TERAMO. «Il disegno di legge Calderoli per l’attuazione dell’autonomia differenziata delle Regioni spacca il Paese ed è un attacco all’esercizio dei diritti fondamentali, a partire da quello all’istru...

TERAMO. «Il disegno di legge Calderoli per l’attuazione dell’autonomia differenziata delle Regioni spacca il Paese ed è un attacco all’esercizio dei diritti fondamentali, a partire da quello all’istruzione. La scuola va tenuta fuori dall’autonomia».

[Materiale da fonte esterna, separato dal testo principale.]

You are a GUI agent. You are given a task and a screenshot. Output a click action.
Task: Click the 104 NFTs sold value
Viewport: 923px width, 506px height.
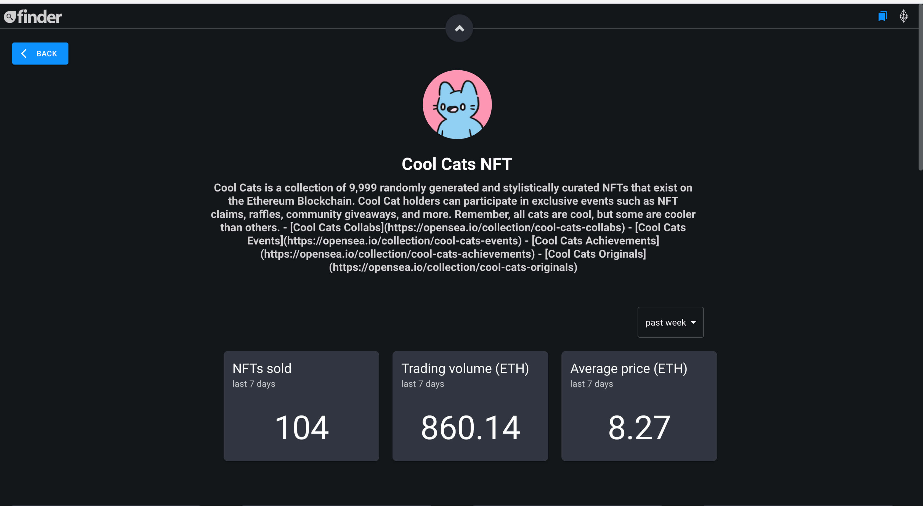(x=302, y=428)
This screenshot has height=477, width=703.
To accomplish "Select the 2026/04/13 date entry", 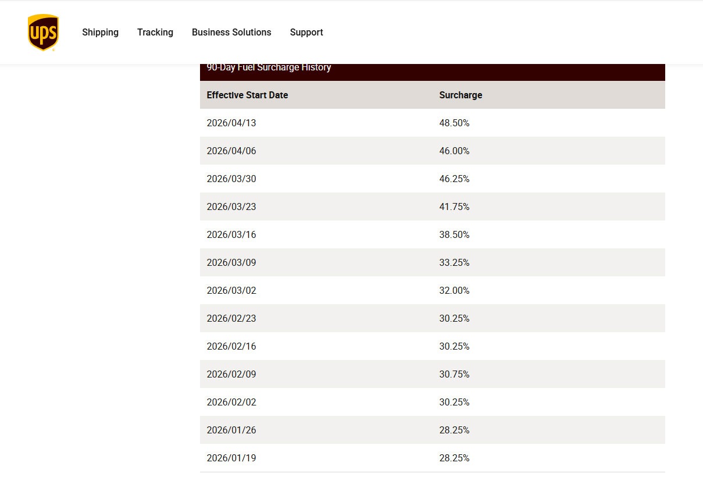I will (x=231, y=123).
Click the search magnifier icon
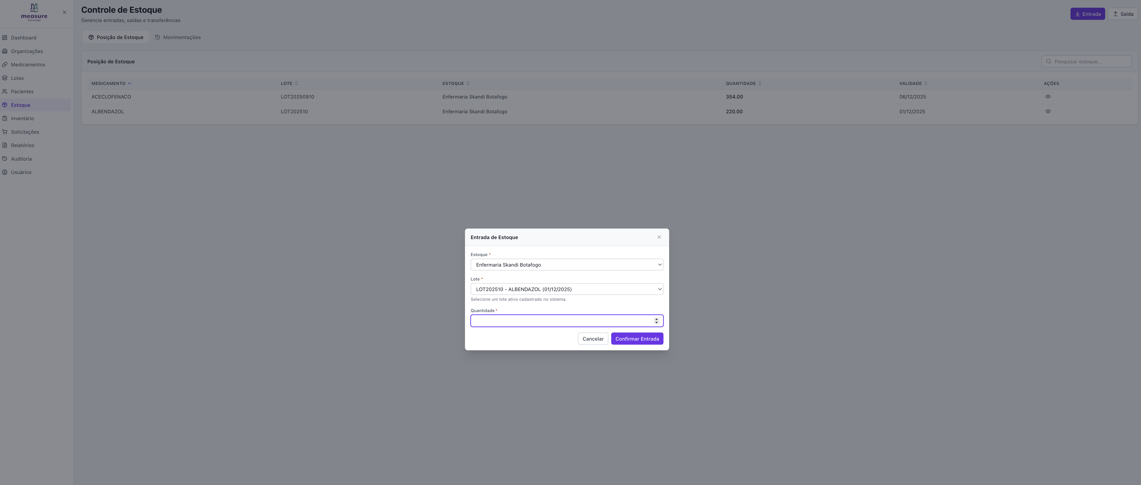Image resolution: width=1141 pixels, height=485 pixels. pos(1048,62)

Comincia così una nota della Flc (Federazione lavoratori della conoscenza) Cgil di Teramo, che ribadisce il proprio no «a qualsiasi ipotesi di regionalizzazione della scuola e dell’istruzione» e «assieme a sindacati della scuola, giuristi e costituzionalisti», annuncia la nota, «propone una raccolta di firme per una proposta di legge di iniziativa popolare per la modifica dell’articolo 116 comma 3 della Costituzione. Sono 50.000 le firme necessarie a portare la legge in Parlamento perché venga discussa. Da oggi», continua il sindacato, «comincia la nostra mobilitazione e utilizzeremo ogni strumento, dalle manifestazioni di piazza allo sciopero, per rimettere l'uguaglianza al centro dei processi sociali, abbandonando la strada dell’autonomia differenziata che è uno strumento di frammentazione dei diritti e dell’esercizio della cittadinanza».

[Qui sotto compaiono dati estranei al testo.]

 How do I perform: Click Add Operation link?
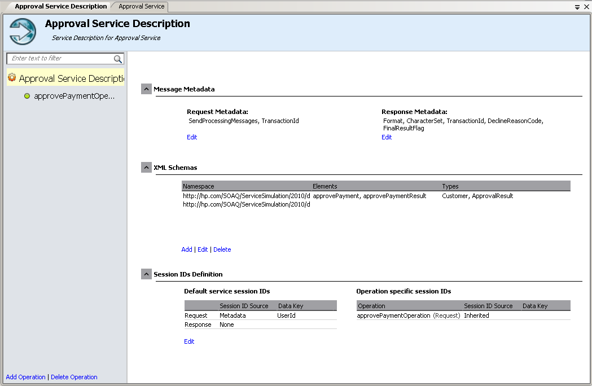point(25,377)
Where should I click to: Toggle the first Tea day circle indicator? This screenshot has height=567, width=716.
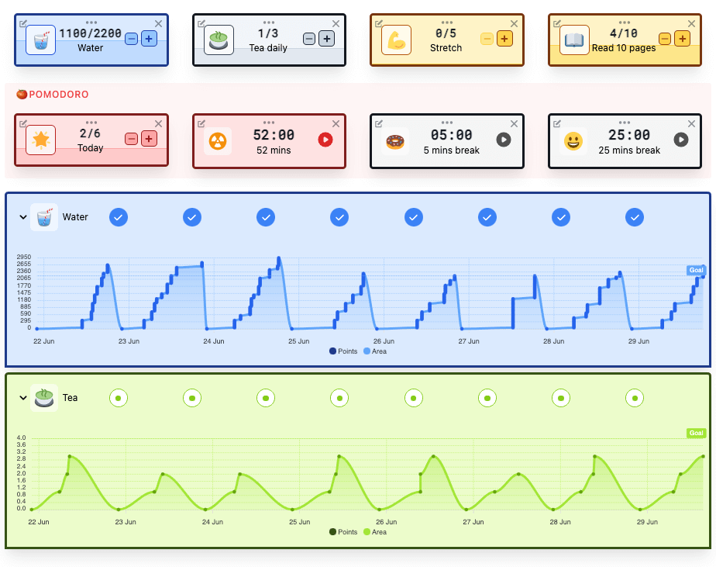pos(119,398)
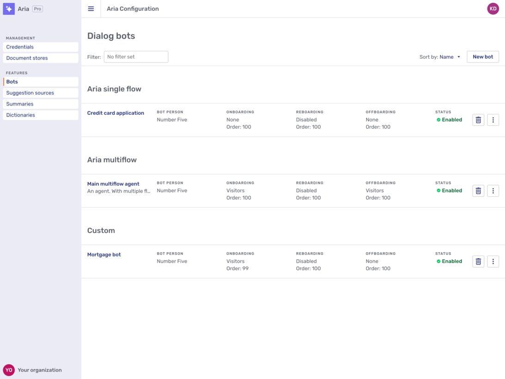Click the Your organization avatar
The image size is (505, 379).
point(9,370)
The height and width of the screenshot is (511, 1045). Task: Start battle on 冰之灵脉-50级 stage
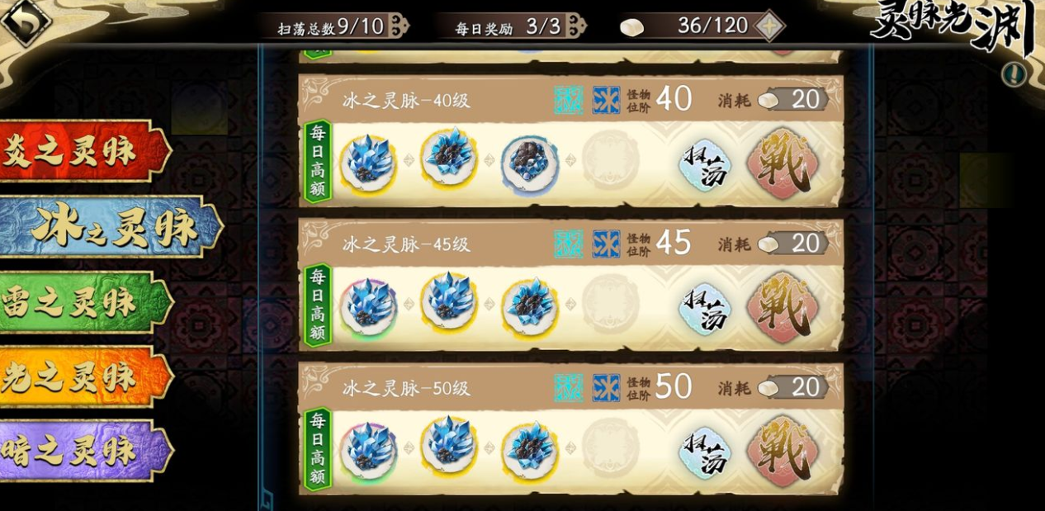[x=783, y=450]
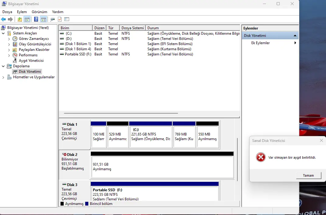
Task: Collapse the Sistem Araçları tree node
Action: [3, 33]
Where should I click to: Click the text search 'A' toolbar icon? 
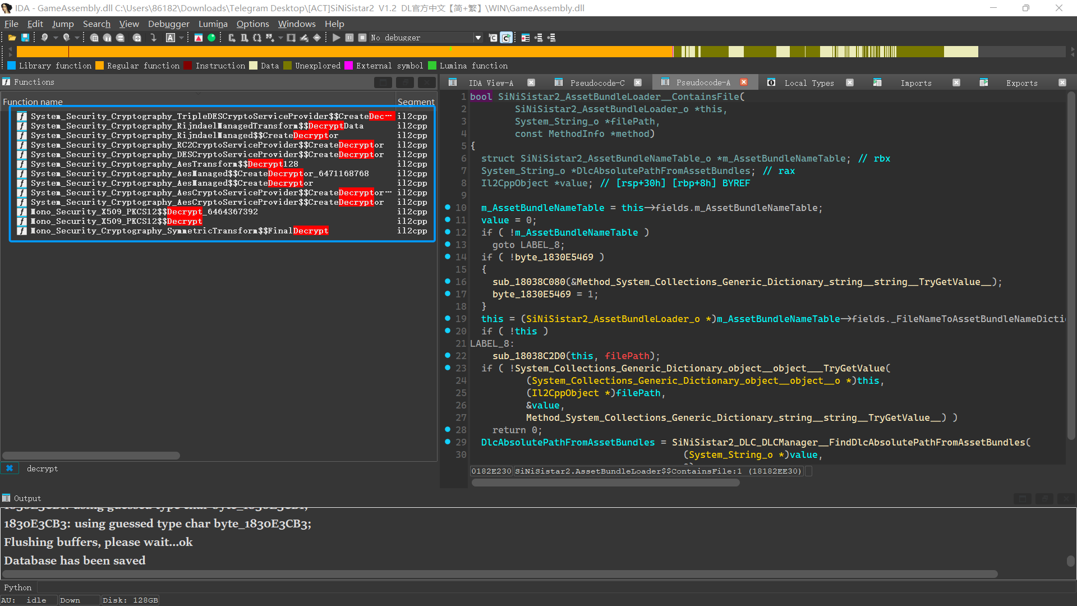pos(171,38)
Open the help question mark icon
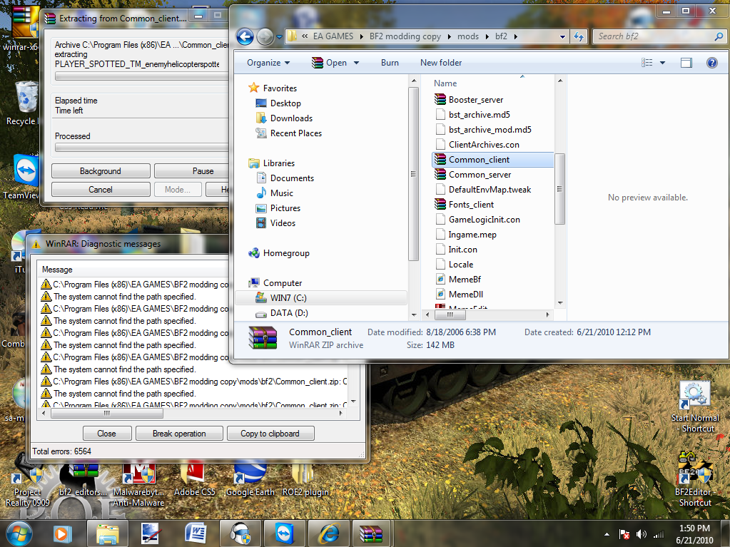The width and height of the screenshot is (730, 547). [x=711, y=63]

Nella settimana che comincia oggi la Flc Cgil Teramo incontrerà le proprie rappresentanze sindacali unitarie «per effettuare una serie di assemblee in ogni scuola della provincia, per discutere con i docenti e gli Ata dei gravissimi rischi che sta correndo il sistema pubblico d'istruzione e per concordare tutte le iniziative di mobilitazione atte a fermare questo sciagurato provvedimento sull'autonomia differenziata».